CMS has chosen to take a largely “mechanical” approach to selection of the products for negotiation. CMS simply selected the eligible products with the greatest Medicare Part D gross spend over the prior year, only excluding those that have an existing biosimilar competition (i.e., Humira, Revlimid and Lantus Solostar) or that are ineligible for negotiation due to insufficient time on the market (Ozempic and Trulicity, both of which are expected to become eligible for negotiation in 2025 and 2026, respectively). Notably, CMS has appeared to eschew any other assessment criteria beyond total Medicare spend in the prior year, not considering either history of price increases or total potential lifetime savings.
There were a few modest surprises on the list. Some commentators were surprised CMS selected for 2026 agents, including Januvia, Stelara and Novo Nordisk’s insulin despite the strong potential that each will face generic/biosimilar competition and pricing decline shortly, even in the absence of negotiation, rather than selecting agents with greater remaining patent protection. If generics/biosimilars for these drugs enter the market ahead of negotiations, these products may be excluded from the process. Additionally, CMS’ decision to aggregate multiple Novo Nordisk insulin products (NovoLog and Fiasp) was not widely anticipated.
One key takeaway from the selected list is that discounts are likely to be substantial, but to what extent remains unknown. Four of the 10 drugs (Enbrel, Januvia, NovoLog, and Stelara) selected will have been on the market for more than 16 years at the time of MFP implementation; for those therapies, the minimum discount will be 60% versus the average net price compared to just 25% for therapies launched more recently.
Biopharma manufacturers have continued to respond aggressively to the IRA, with this announcement representing the first major step in the process
Prior to the announcement, six of the affected biopharmaceutical manufacturers (Astellas, AstraZeneca, Boehringer Ingelheim, Bristol Myers Squibb, Johnson & Johnson and Merck) had filed lawsuits against CMS; Novartis filed suit soon after. Astellas had filed suit in July; however, when its Pfizer-partnered Xtandi was not included for negotiation (as was expected), it withdrew the lawsuit. These lawsuits argue that the legislation infringes on the First Amendment (by compelling speech), Fifth Amendment (by taking property without due process and fair compensation) and, in some cases, the Eighth Amendment (by imposing excessive fines).
Separately, AstraZeneca claims the IRA directly counteracts provisions set forth in the Orphan Drug Act, which may disincentivize development of critical medications for patients with rare diseases. Additionally, pharma executives and lobbyists have displayed harsh criticism of the legislation and more lawsuits are likely to ensue.

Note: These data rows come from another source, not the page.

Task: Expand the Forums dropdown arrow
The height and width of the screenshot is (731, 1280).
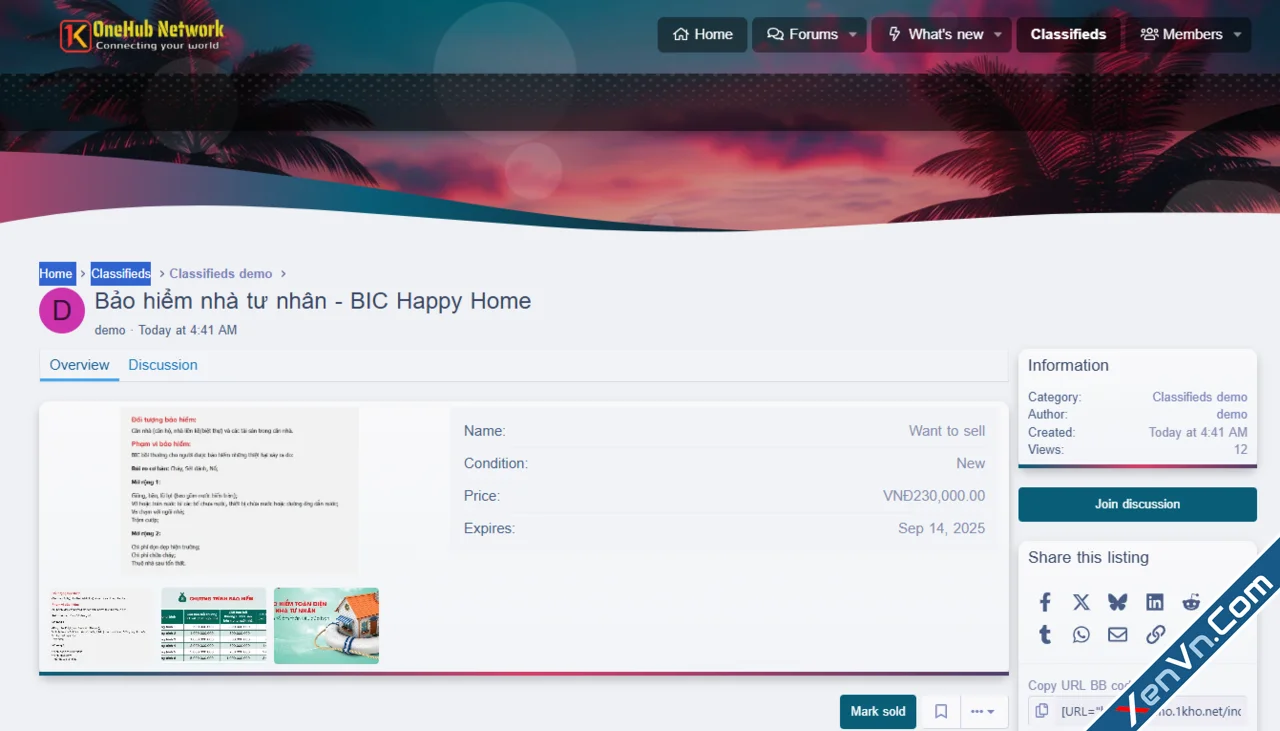Action: 853,35
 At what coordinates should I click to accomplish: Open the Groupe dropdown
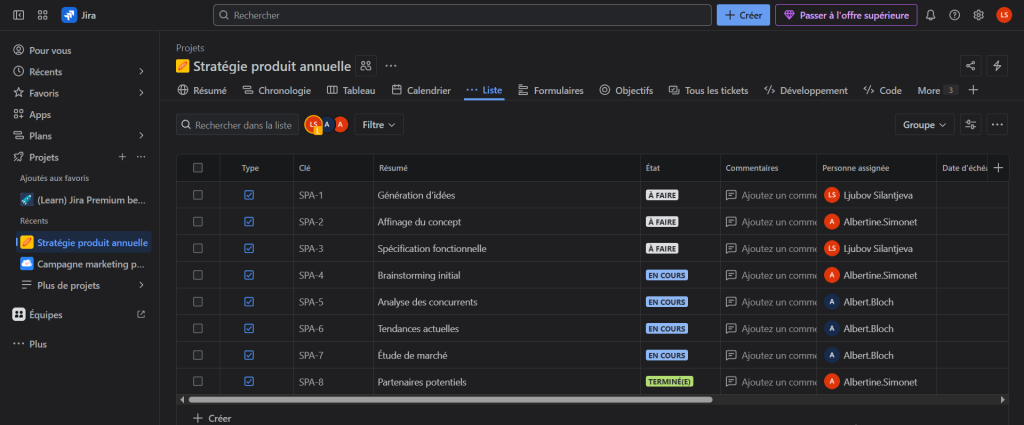(924, 125)
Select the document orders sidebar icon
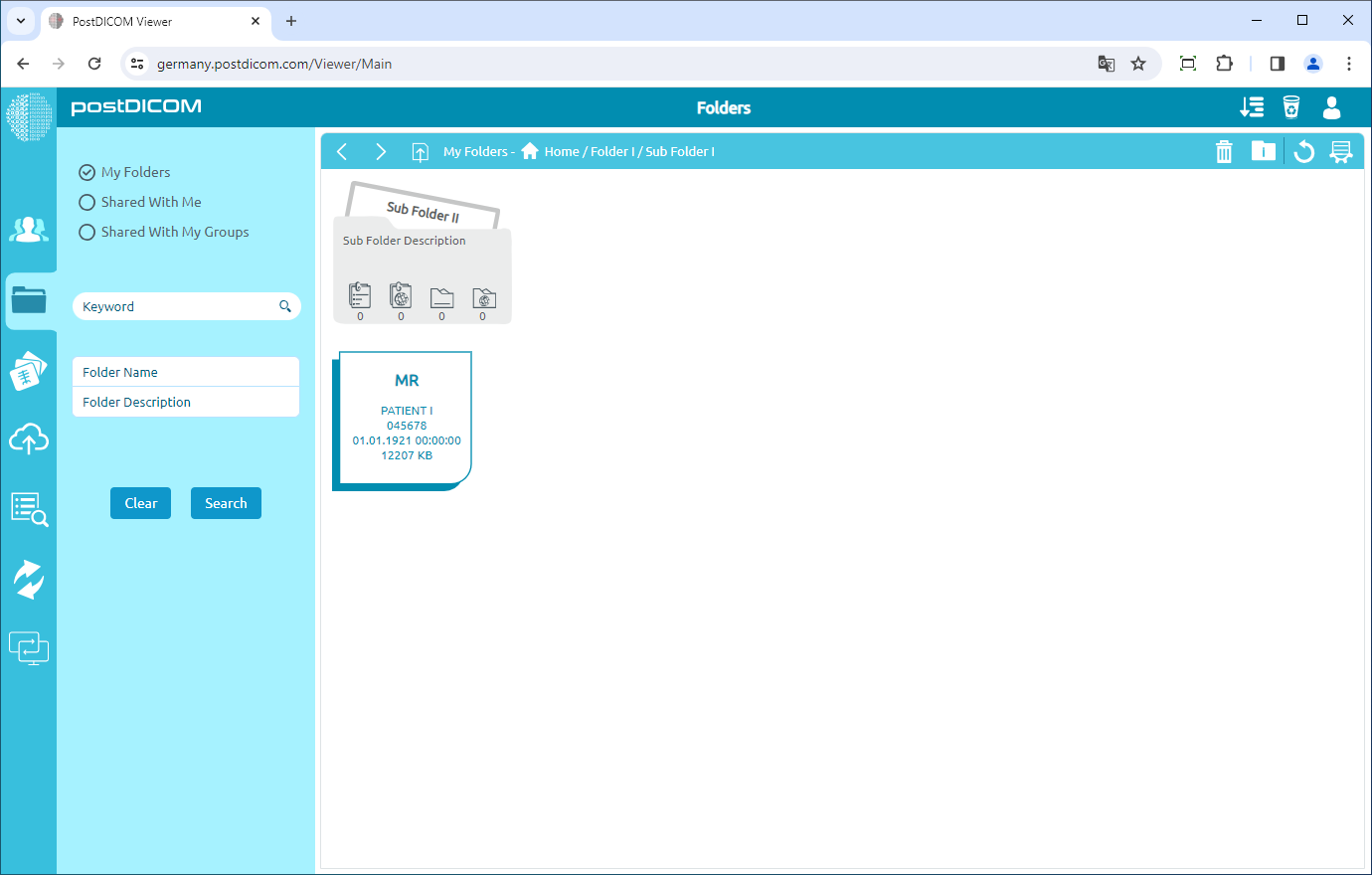This screenshot has width=1372, height=875. pos(29,370)
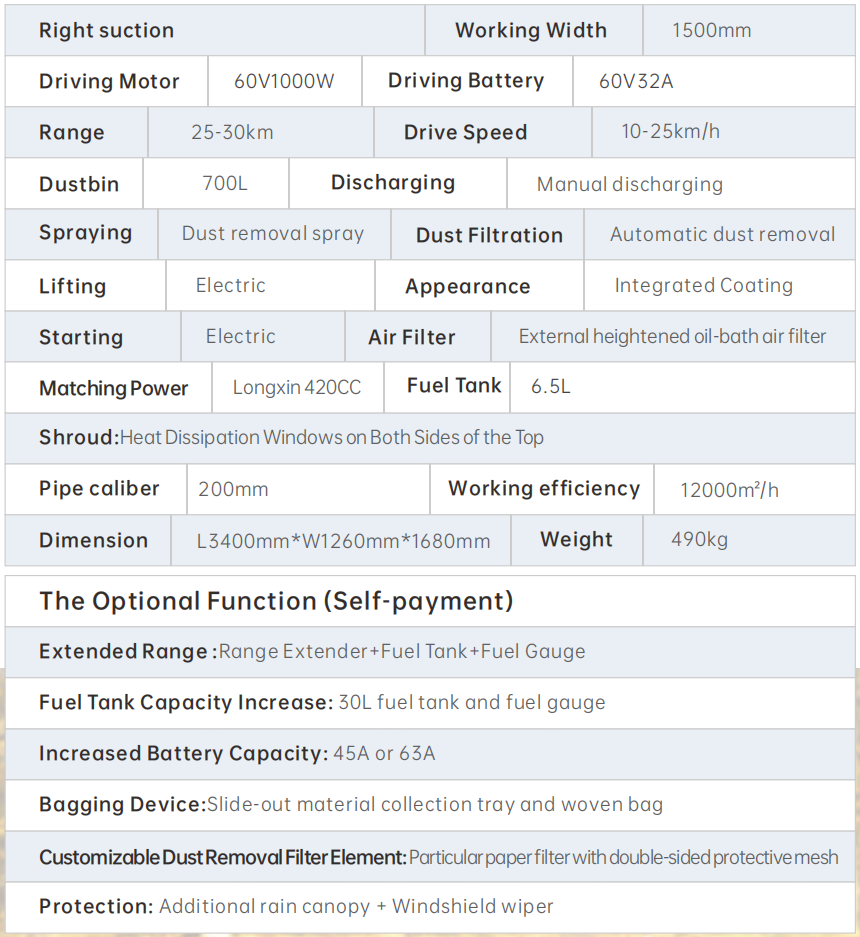Click the 490kg weight value
Screen dimensions: 860x937
tap(699, 540)
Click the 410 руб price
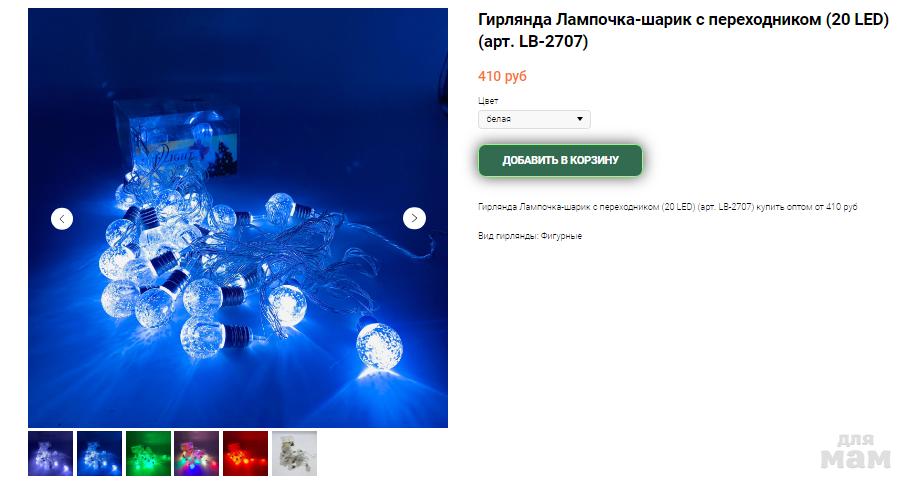906x483 pixels. click(502, 76)

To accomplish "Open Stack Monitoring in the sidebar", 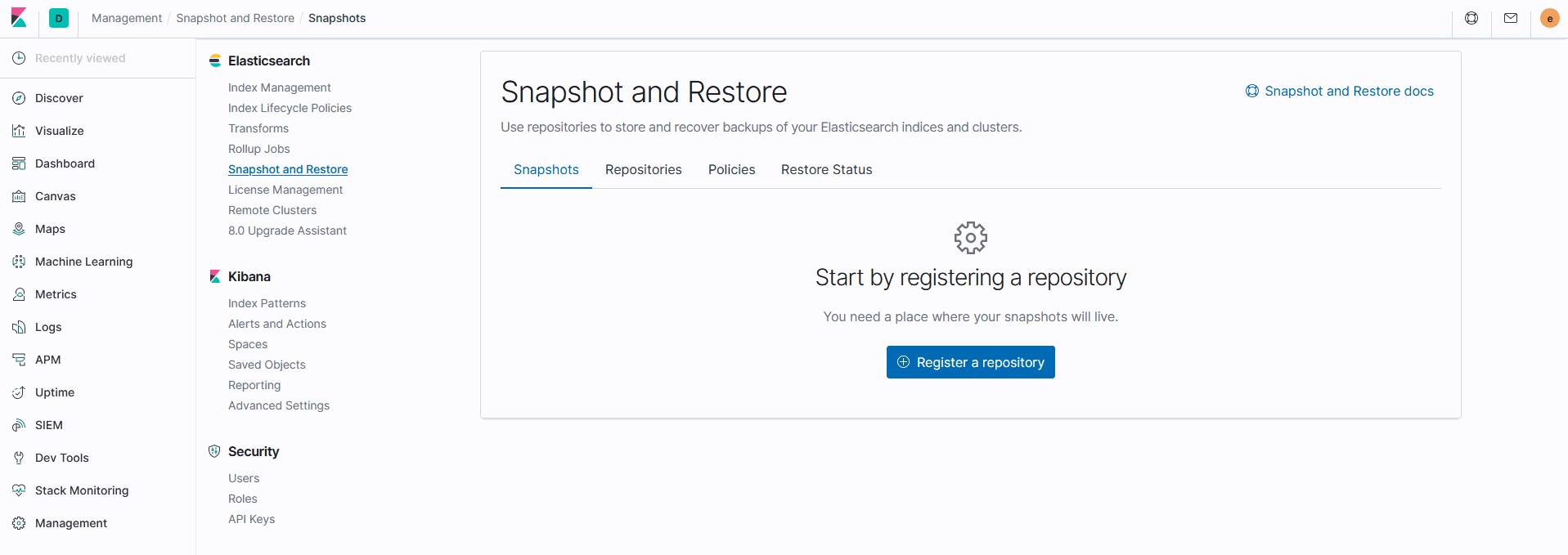I will pyautogui.click(x=81, y=490).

On Oct. 1, manufacturers must agree to negotiate or they will face substantial penalties. Despite manufacturer objection, without remediation from the court, pharmas are expected to agree to negotiation. Any company that does not negotiate has the option of either (1) removing all products, not just the product subject to negotiation, from all federal health programs including Medicare Parts B and D or (2) face an escalating excise tax on the negotiated product that will reach 95% of the product’s sale price within nine months. If manufacturers agree to negotiation but do not provide the required information to support CMS assessment or otherwise fail to comply with the negotiation process, they are subject to fines of $1 million per day.
This negotiation will continue throughout the fall and into 2024, with the negotiated price of these 10 drugs published on Sept. 1, 2024 (see Figure 4). The negotiated prices for these drugs will go into effect in 2026.